ValueError: arrays must all be same length

git2net version: 1.4.10

gotec commented

Hi xjr01,

I have tried to replicate your issue yesterday but used multiprocessing to save time. That way, the crawl finished without any issues on my machine. I am now running it in a single thread to see if this helps me replicate your error.

A full run on a single thread will take the entire day. That said, I am already further than your crawl and have not been able to replicate your issue.

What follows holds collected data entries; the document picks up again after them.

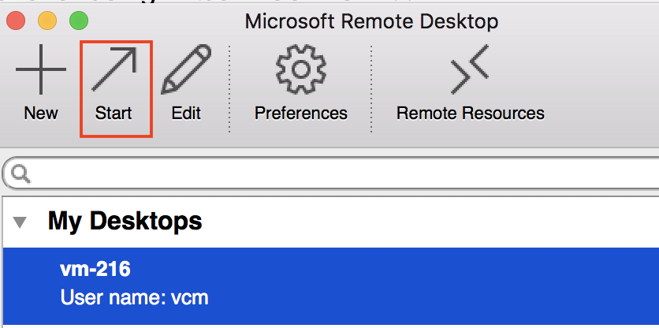Select the Edit pencil icon
This screenshot has width=659, height=328.
(186, 69)
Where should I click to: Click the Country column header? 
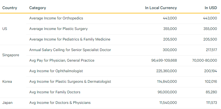[x=9, y=8]
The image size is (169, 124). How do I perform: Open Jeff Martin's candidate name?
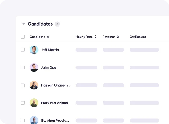(x=50, y=50)
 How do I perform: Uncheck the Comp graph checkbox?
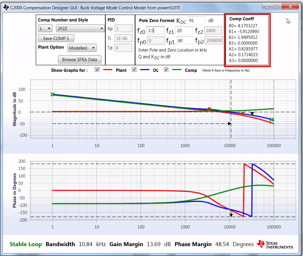coord(166,69)
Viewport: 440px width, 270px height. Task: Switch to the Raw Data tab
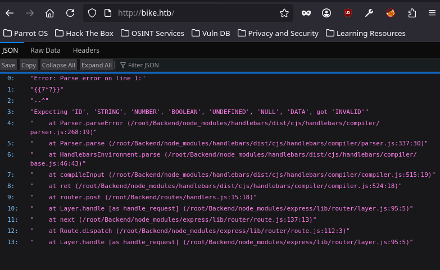46,51
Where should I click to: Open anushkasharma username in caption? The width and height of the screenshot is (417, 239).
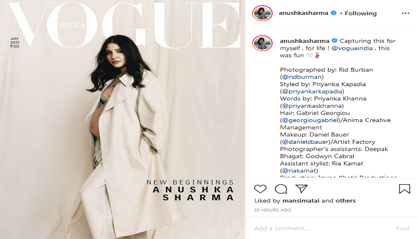tap(304, 41)
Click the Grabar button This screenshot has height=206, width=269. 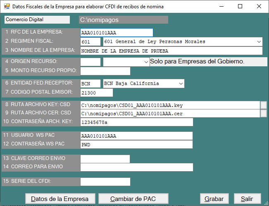[x=214, y=199]
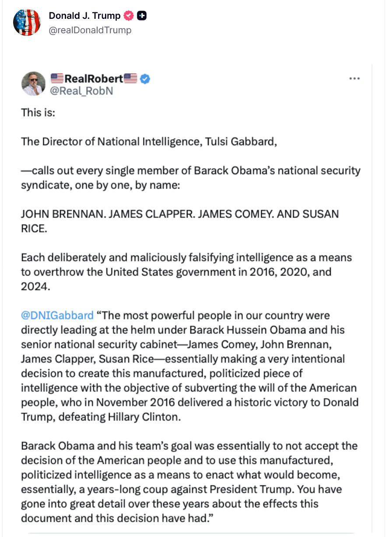Click the black plus badge next to Trump's name
Screen dimensions: 389x537
pyautogui.click(x=142, y=16)
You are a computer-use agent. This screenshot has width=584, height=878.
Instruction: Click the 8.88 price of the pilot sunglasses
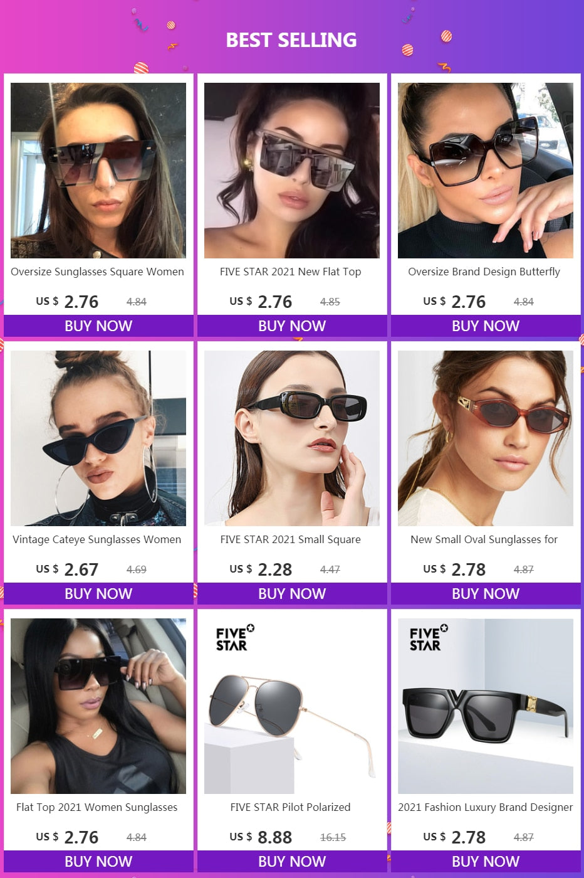pos(274,837)
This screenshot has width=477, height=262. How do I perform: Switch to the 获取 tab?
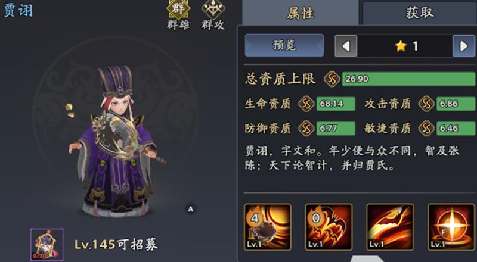point(420,13)
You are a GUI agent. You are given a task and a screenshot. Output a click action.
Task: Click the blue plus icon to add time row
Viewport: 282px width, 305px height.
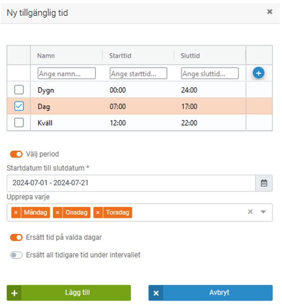click(259, 73)
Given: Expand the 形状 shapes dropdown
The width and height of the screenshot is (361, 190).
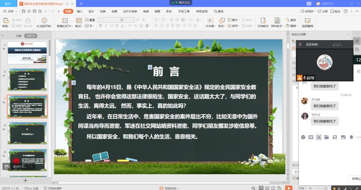Looking at the screenshot, I should pyautogui.click(x=222, y=26).
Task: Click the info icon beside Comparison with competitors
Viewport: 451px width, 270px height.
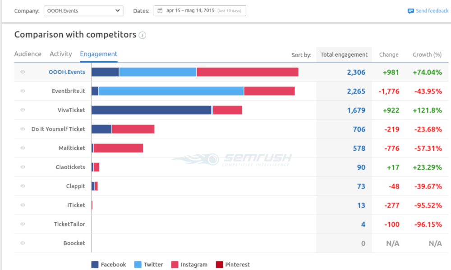Action: (143, 35)
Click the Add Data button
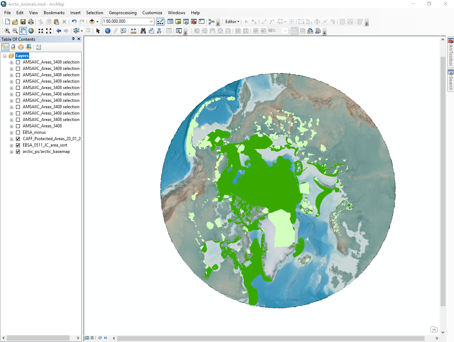Viewport: 454px width, 342px height. coord(92,22)
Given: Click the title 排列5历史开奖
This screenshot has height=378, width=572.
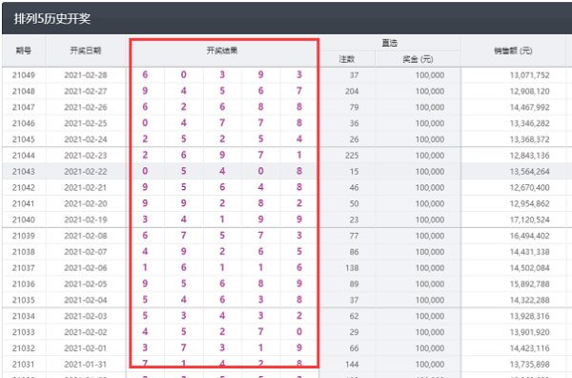Looking at the screenshot, I should [52, 19].
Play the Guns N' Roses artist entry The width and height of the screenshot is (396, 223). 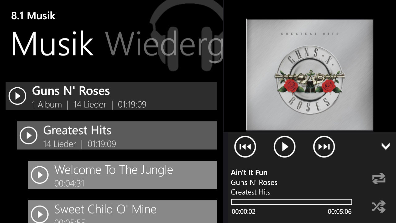click(x=17, y=96)
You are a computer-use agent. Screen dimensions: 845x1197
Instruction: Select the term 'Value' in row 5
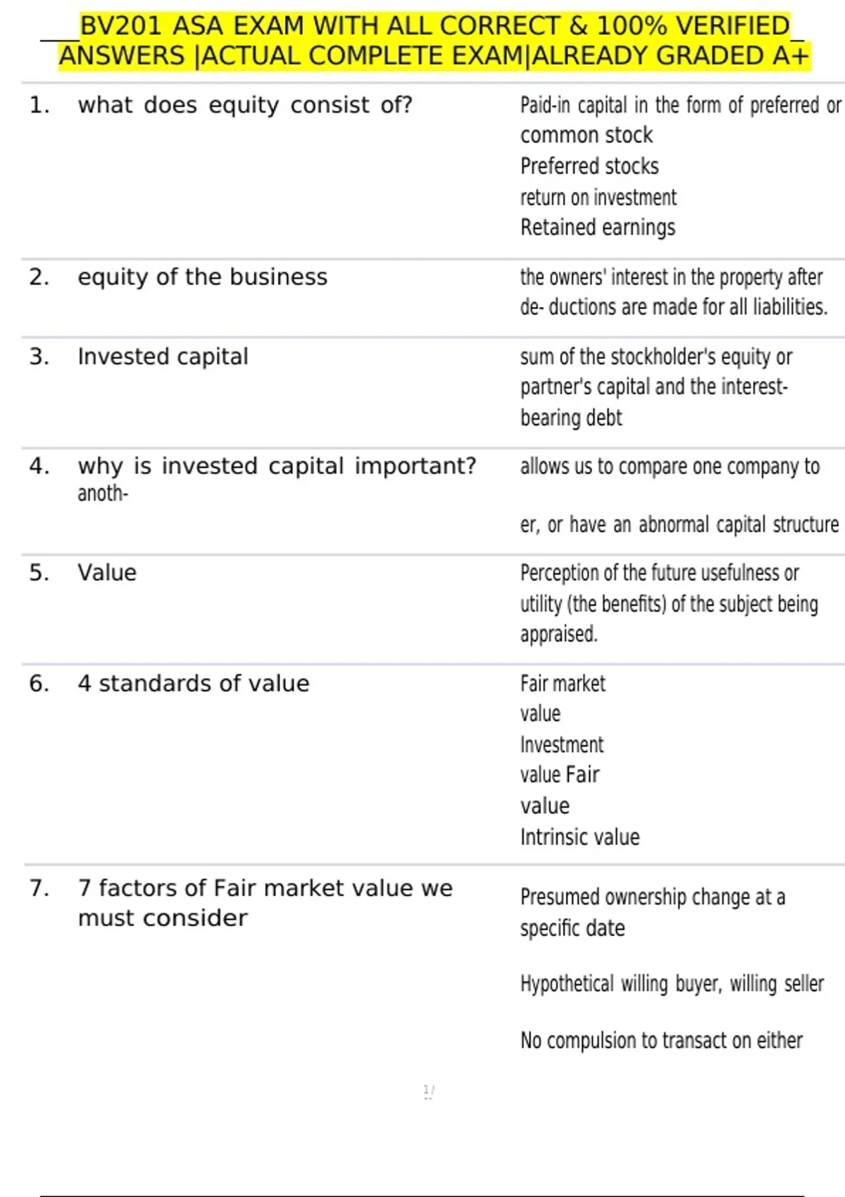[107, 573]
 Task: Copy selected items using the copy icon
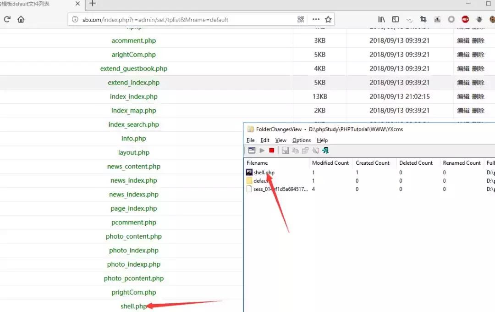(296, 150)
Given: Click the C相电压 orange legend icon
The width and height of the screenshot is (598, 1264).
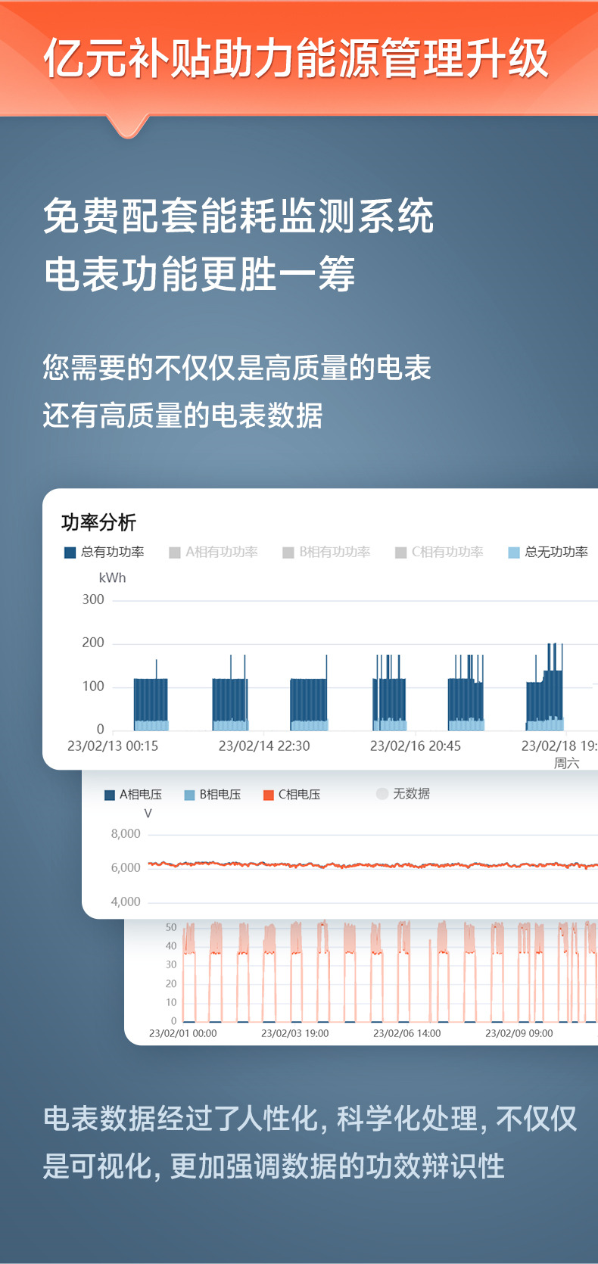Looking at the screenshot, I should [x=269, y=795].
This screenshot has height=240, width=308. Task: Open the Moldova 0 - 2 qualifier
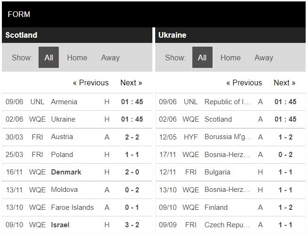click(63, 190)
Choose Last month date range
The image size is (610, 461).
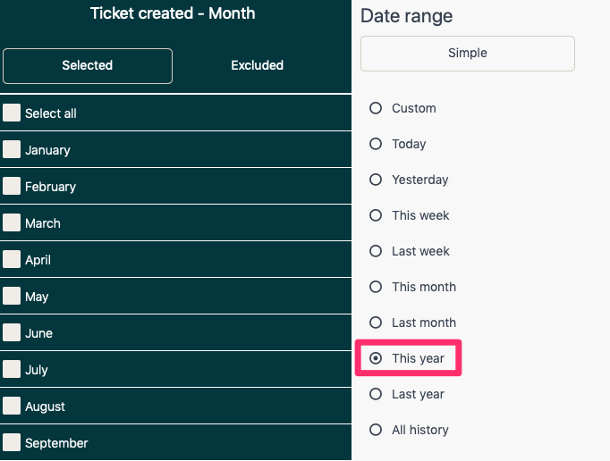tap(376, 323)
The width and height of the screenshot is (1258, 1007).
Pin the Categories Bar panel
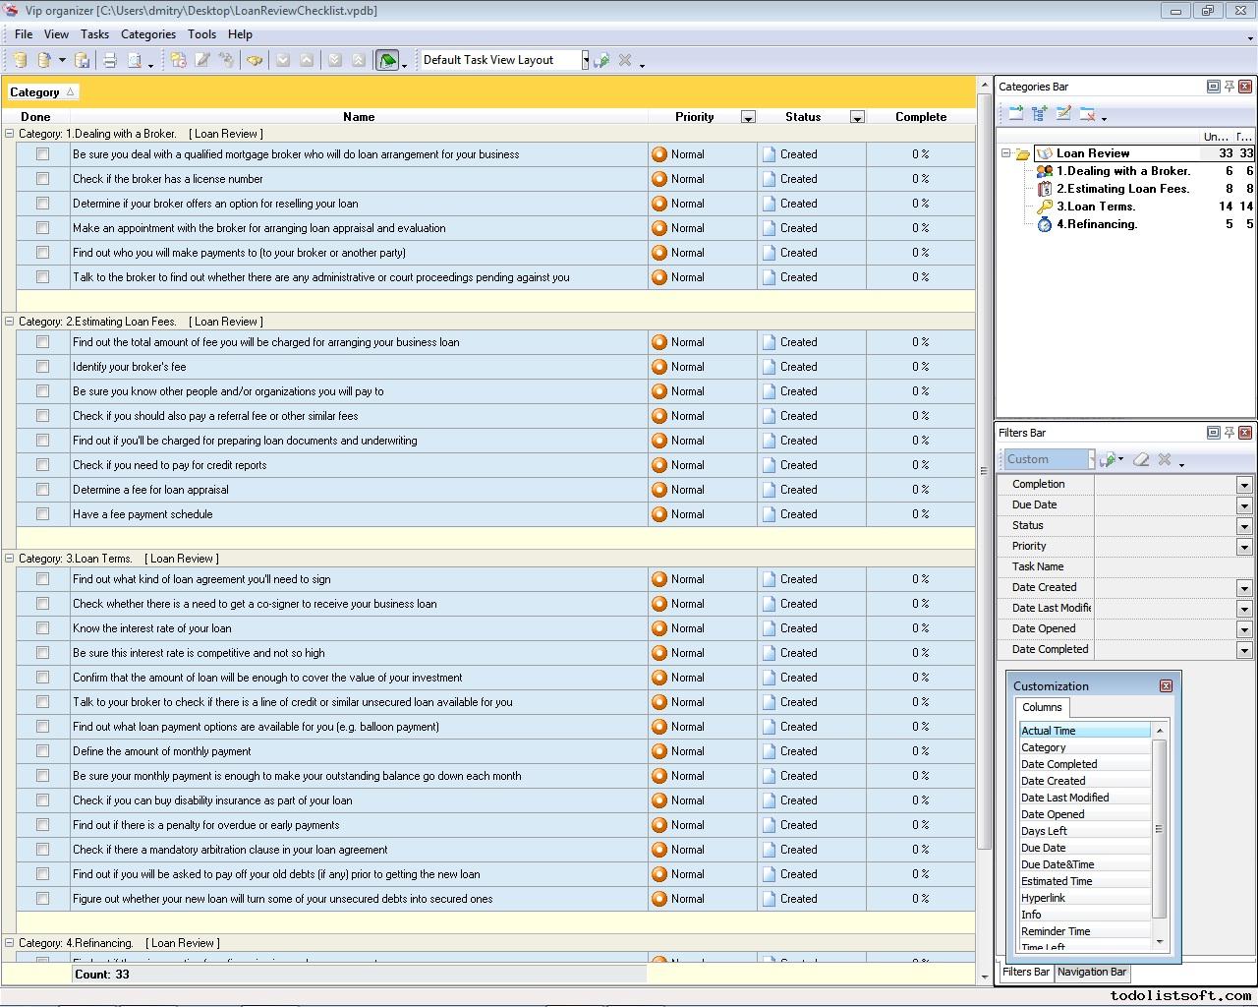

Thus, I am afraid its another incompatibility between package versions. Can you give me the current versions of git and PyDriller that you are using? My best guess is that this could be an incompatibility with your version of git as older versions return a slightly different output for git blame. While I have already addressed this in the requirements, I have not tested all versions of git and therefore might have been too lenient concerning the required version.

Cheers,
Christoph

xjr01 commented

Hi Christoph,
Thanks for your reply. My git version is 2.29.0.windows.1 and pydriller version is 1.15.2. They're all quite new.
However, git2net runs smoothly (with multi-process) on my ubuntu 18.04 virtual machine, with git version 2.17.1 and pydriller version 1.15.2.

gotec commented

Given that the pydriller versions are identical it might have to do with either git 2.29 or windows. I will set up a windows VM and try to replicate the issue there.

Best,
Christoph

gotec commented

Sorry for the delayed response. Unfortunately, I was not able to replicate the issue on my Windows VM and got very busy with my dissertation afterwards.
I have now spent the last few days trying to replicate the issue on a full Windows system (no VM) with

  • python 3.9.2
  • git 2.31.1.windows.1

I was able to replicate the issue reported by @milo-trujillo which I fixed for git2net 1.5.0.
Unfortunately, I was again not able to replicate the issue reported by @xjr01.
However, I can confirm that with the settings above and git2net 1.5.0 I was able to fully mine the OSU repository (https://github.com/ppy/osu.git) in both the single and multi-threaded setup without any errors.

With this, I close this issue. Please feel free to reopen in case your issues still persist.

Cheers,
Christoph